Copy the data below word for word, beginning at the line that contains "This screenshot has width=544, height=544." and ending at the line that contains "click(x=25, y=111)", with both of those lines included. Leave the pictures out of your copy.

· · · ·

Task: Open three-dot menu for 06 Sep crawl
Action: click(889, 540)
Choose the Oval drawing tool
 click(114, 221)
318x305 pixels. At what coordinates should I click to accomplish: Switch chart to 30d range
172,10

· · · ·

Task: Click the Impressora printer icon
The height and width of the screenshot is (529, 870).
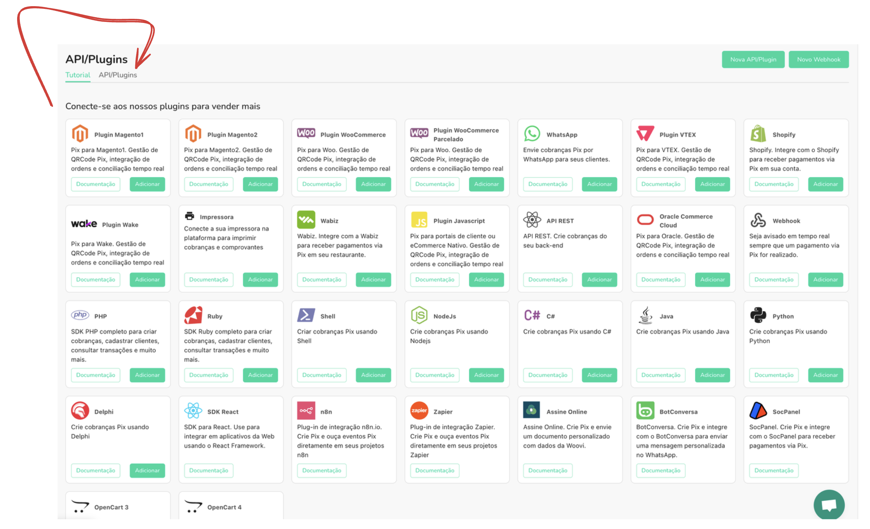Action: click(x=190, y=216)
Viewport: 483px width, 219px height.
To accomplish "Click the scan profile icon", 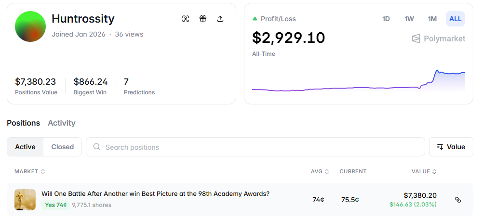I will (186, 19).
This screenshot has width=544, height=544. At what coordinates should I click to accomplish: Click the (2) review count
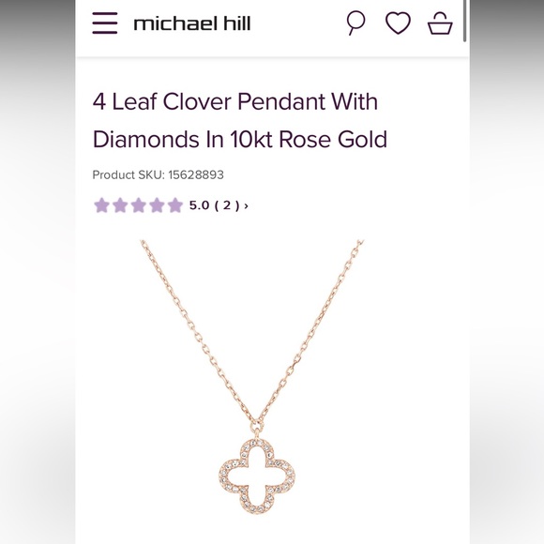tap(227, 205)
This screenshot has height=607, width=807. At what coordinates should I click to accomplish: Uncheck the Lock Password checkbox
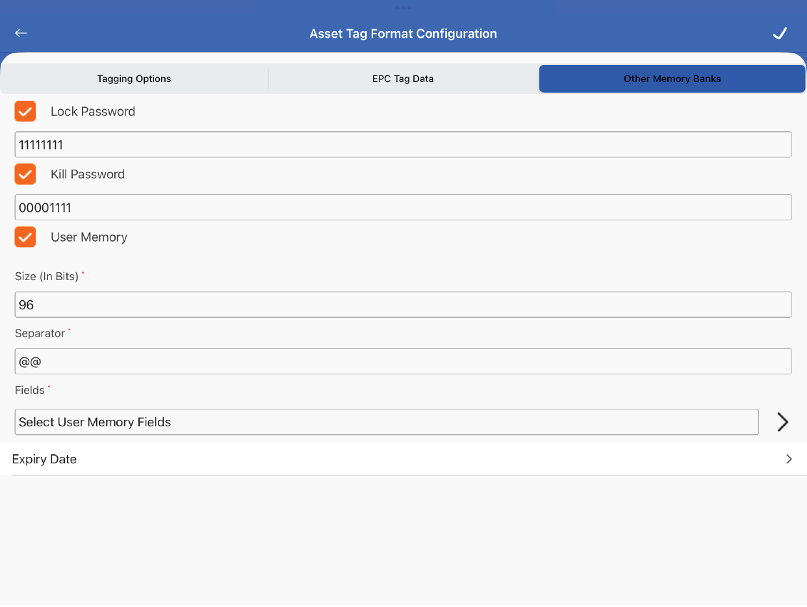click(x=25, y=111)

· · · ·

FINAL RESULT
This screenshot has width=544, height=544. At what coordinates should I click to accomplish: Click the (2) review count
tap(227, 205)
This screenshot has height=607, width=807. At what coordinates should I click to accomplish: Uncheck the Lock Password checkbox
click(x=25, y=111)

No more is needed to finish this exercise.